Records supplied.
━━━━━━━━━━━━━━━━

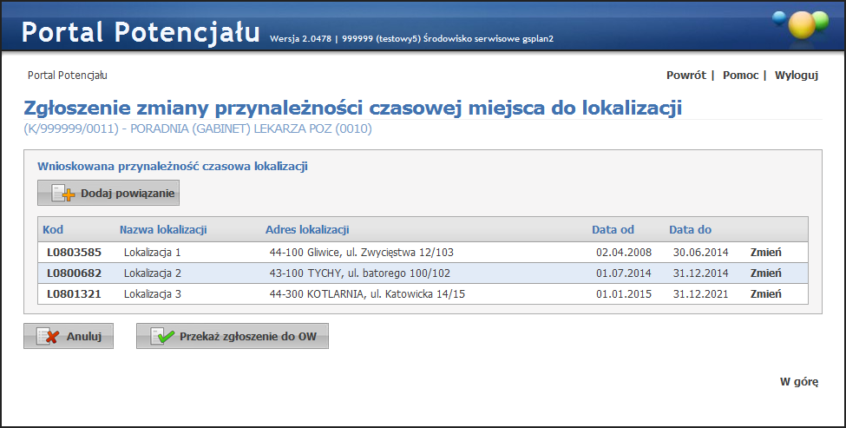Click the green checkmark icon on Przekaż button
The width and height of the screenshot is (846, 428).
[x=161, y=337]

━━━━━━━━━━━━━━━━

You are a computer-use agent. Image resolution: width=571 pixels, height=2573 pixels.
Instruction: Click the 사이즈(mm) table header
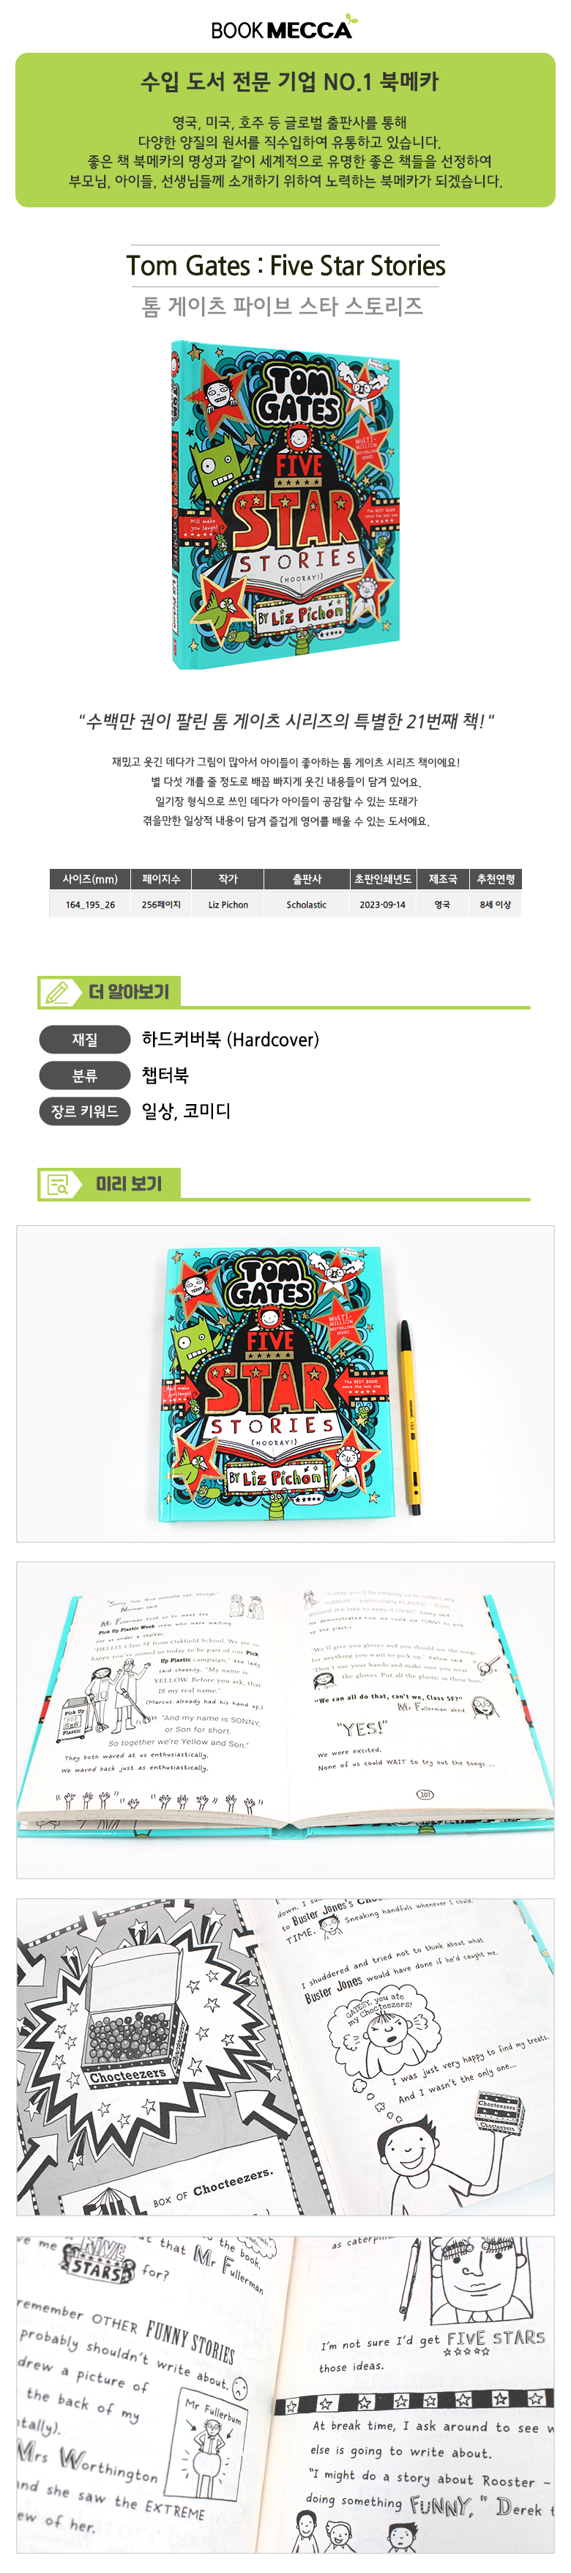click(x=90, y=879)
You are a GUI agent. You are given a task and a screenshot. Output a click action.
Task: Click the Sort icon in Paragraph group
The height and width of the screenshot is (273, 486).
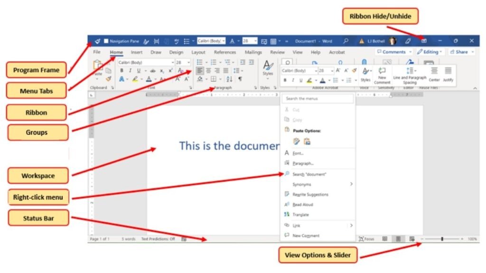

━━━━━━━━━━━━━━━━

Goal. Could you turn the records from the line with "You are a computer-use" to the line with "The height and" into a Markdown table with the columns Row and Text, numbering each row, skipping blank lines, and leaving out the pictures?

Exercise result.
| Row | Text |
|---|---|
| 1 | You are a computer-use agent. Image resolution: width=571 pixels, height=2573 pixels. |
| 2 | Instruction: Click the 사이즈(mm) table header |
| 3 | click(x=90, y=879) |
| 4 | You are a GUI agent. You are given a task and a screenshot. Output a click action. |
| 5 | Task: Click the Sort icon in Paragraph group |
| 6 | The height and width of the screenshot is (273, 486). |